Model Name License Description Notes

Whisper

apache-2.0

Speech to Text

Quantized version of openai/whisper-large-v3-turbo whisper-large-v3-turbo-quantized.w4a16

Higgs-Audio

Higgs Audio 2 (Meta 3) Community

Text to Speech

Audio foundation model github higgs-audio-v2-generation-3B-base

Llama4 Scout

LLama 4 Community

Agent Model

Llama-4-Scout-17B-16E-Instruct-quantized.w4a16

Voice Flow

Voice Flow Diagram

The user records audio in the browser, the UI sends the WAV to the Python WebSocket server, the server runs STT + the agent graph, then streams TTS audio back to the browser for playback.

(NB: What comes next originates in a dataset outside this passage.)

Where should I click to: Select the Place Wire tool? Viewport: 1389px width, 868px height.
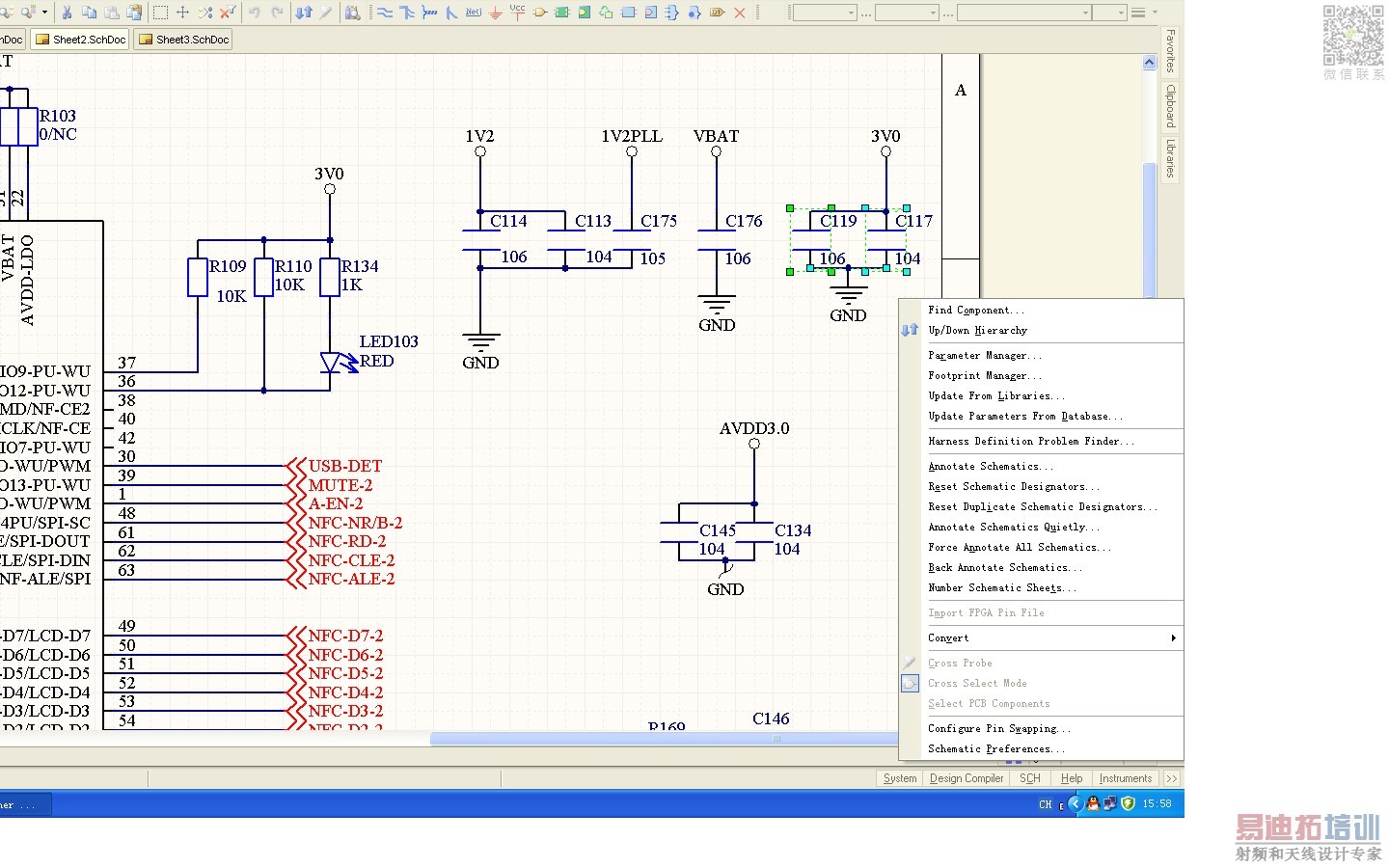(x=385, y=13)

Infrastructure Performance

Prevent buffering and choppy sound when generating speech.

GPU Card

Measure Text to Speech generation speed early:

(gen x) = (audio seconds produced) / (wall clock seconds elapsed)
  • If gen x < 1.0 for significant periods, the TTS stream is arriving slower than realtime — you will get underruns/chops unless you add more buffering (delay) or pause/rebuffer.

  • If gen x >= 1.0 consistently, then underruns are coming from client-side issues.

Card Details Cores AMI Instance Type Gen-X

NVIDIA L4 - 24 GB

7,424 CUDA Cores, 240 Tensor Cores (Gen 4), 60 RT Cores (Gen 3)

g6-8xlarge

0.78

NVIDIA L40S - 48 GB

18,176 CUDA Cores, 568 Tensor Cores (Gen 4), 142 RT Cores (Gen 3)

g6e-xlarge

1.95

Gen-X Performance Chart

Client Architecture

Javascript client architecture using SharedArrayBuffer ring — shared-memory ring buffer (SharedArrayBuffer + Atomics) between main thread and worklet to eliminate per-chunk messaging entirely.